My mother didn’t make promises easily, but those she made, she kept. In September, we went to Best & Company, a department store she felt she could trust for what she called “such an important purchase.”  The saleswoman in Misses’ Lingerie looked me over doubtfully, shook her head and gave my mother a little card from the drawer under the cash register.  “Come back in a year or so,” she said to me.

The address on the card was that of a small shop on Madison Avenue in the Seventies.  We waited on little gilt chairs until someone could be with us. There was a pale pink brochure on the round glass-topped table next to my chair, which I read.  Brassieres could apparently be fitted to the requirements of, or could be custom-made for, the client with extremely large breasts, or pendulous breasts, or just one breast, or no breasts.  The brochure was silent as to the needs of the very young client.
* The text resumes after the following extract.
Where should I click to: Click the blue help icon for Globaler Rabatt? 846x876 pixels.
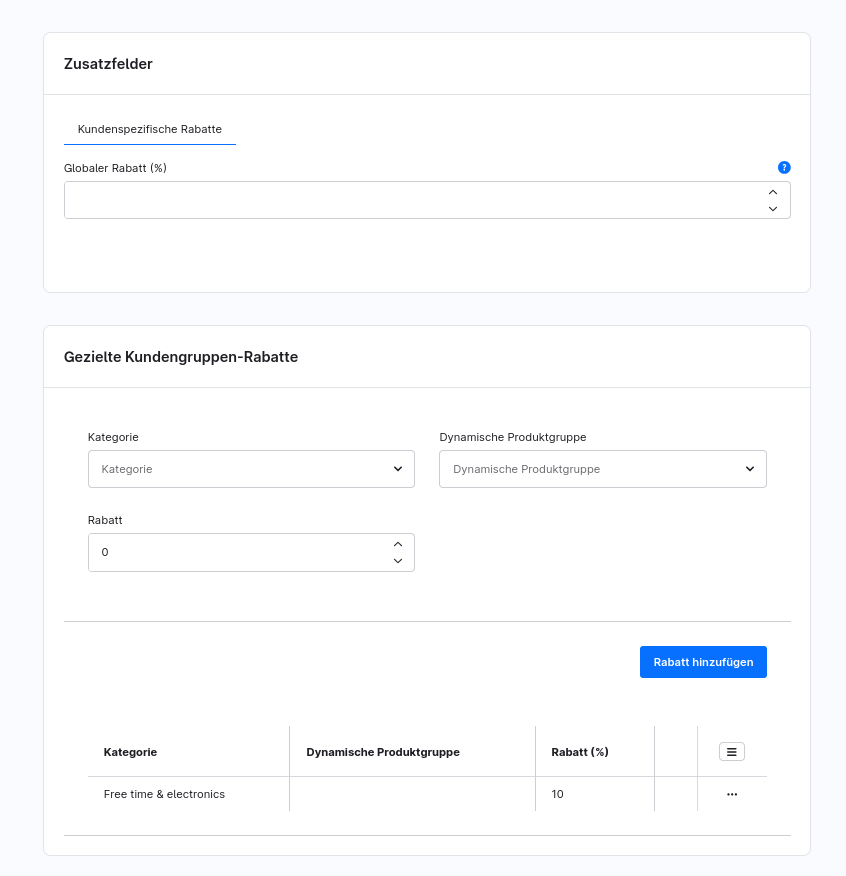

However, the white-haired corseted lady who finally emerged from behind the floor-length pink curtains that divided the anteroom from the rest of the shop seemed absolutely delighted to see me.  “Exactly the sort of client we love,” she cooed.  “A young girl with happy problems, easily solved.”  She ushered us past the pink curtains into a large mirrored alcove shielded by more pink curtains. There I was instructed to take off my blouse, drop the wide straps of my slip, and remove my undershirt.  My mother sat on yet another gilt chair, holding the blouse and undershirt and looking anxious.  She did not know what all this was going to cost.

I felt shy about exposing my budding breasts.  Even my mother hadn’t seen them recently.  But the white-haired lady didn’t seem to find them peculiar.  “Lovely,” she murmured, running the tips of her fingers softly around the sides. “These are very delicate tissues,” she explained to my mother.  “One must be so careful to protect them from bruising and strain. Lack of proper care at this age can result in irreparable damage and a lifetime of regret.” I wondered if lack of care in Russia was the reason my mother was so floppy without her brassiere.  Was she now enduring a lifetime of regret?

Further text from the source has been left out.